Could you please output all of the records exactly?

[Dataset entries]
━━━━

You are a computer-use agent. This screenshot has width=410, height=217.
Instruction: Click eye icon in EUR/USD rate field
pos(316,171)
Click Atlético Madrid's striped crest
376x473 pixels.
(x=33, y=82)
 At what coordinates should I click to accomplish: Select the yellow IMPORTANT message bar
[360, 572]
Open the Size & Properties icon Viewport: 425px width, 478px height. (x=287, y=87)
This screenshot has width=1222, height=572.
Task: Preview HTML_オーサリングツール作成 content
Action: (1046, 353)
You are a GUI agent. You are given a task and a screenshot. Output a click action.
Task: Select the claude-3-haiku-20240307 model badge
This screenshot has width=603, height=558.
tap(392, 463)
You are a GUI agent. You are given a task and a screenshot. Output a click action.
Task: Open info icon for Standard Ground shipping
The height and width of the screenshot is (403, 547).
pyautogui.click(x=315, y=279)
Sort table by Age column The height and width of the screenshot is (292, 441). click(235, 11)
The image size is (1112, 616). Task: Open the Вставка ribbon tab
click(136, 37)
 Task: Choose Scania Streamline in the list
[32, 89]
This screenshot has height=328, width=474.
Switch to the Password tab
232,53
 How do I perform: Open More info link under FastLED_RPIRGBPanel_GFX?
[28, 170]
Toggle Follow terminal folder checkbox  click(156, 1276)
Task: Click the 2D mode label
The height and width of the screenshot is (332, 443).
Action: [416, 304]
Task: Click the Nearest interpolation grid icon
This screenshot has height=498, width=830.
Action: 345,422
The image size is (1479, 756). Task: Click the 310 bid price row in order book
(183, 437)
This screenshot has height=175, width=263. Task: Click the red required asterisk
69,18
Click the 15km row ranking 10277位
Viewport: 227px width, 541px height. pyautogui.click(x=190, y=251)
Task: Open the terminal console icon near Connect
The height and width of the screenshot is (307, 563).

━━━━

## Solution for this exercise
You are a computer-use agent. This screenshot has width=410, height=217.
Instruction: Click eye icon in EUR/USD rate field
pos(316,171)
Click Atlético Madrid's striped crest
376x473 pixels.
(x=33, y=82)
 At what coordinates should I click to accomplish: Select the yellow IMPORTANT message bar
[360, 572]
Open the Size & Properties icon Viewport: 425px width, 478px height. (x=287, y=87)
This screenshot has width=1222, height=572.
Task: Preview HTML_オーサリングツール作成 content
Action: (1046, 353)
You are a GUI agent. You are given a task and a screenshot. Output a click action.
Task: Select the claude-3-haiku-20240307 model badge
This screenshot has width=603, height=558.
tap(392, 463)
You are a GUI agent. You are given a task and a screenshot. Output a click action.
Task: Open info icon for Standard Ground shipping
The height and width of the screenshot is (403, 547).
pyautogui.click(x=315, y=279)
Sort table by Age column The height and width of the screenshot is (292, 441). click(235, 11)
The image size is (1112, 616). Task: Open the Вставка ribbon tab
click(136, 37)
 Task: Choose Scania Streamline in the list
[32, 89]
This screenshot has height=328, width=474.
Switch to the Password tab
232,53
 How do I perform: Open More info link under FastLED_RPIRGBPanel_GFX?
[28, 170]
Toggle Follow terminal folder checkbox  click(156, 1276)
Task: Click the 2D mode label
The height and width of the screenshot is (332, 443).
Action: [416, 304]
Task: Click the Nearest interpolation grid icon
This screenshot has height=498, width=830.
Action: 345,422
The image size is (1479, 756). Task: Click the 310 bid price row in order book
(183, 437)
This screenshot has height=175, width=263. Task: Click the red required asterisk
69,18
Click the 15km row ranking 10277位
Viewport: 227px width, 541px height. pyautogui.click(x=190, y=251)
Task: Open the terminal console icon near Connect
The height and width of the screenshot is (307, 563).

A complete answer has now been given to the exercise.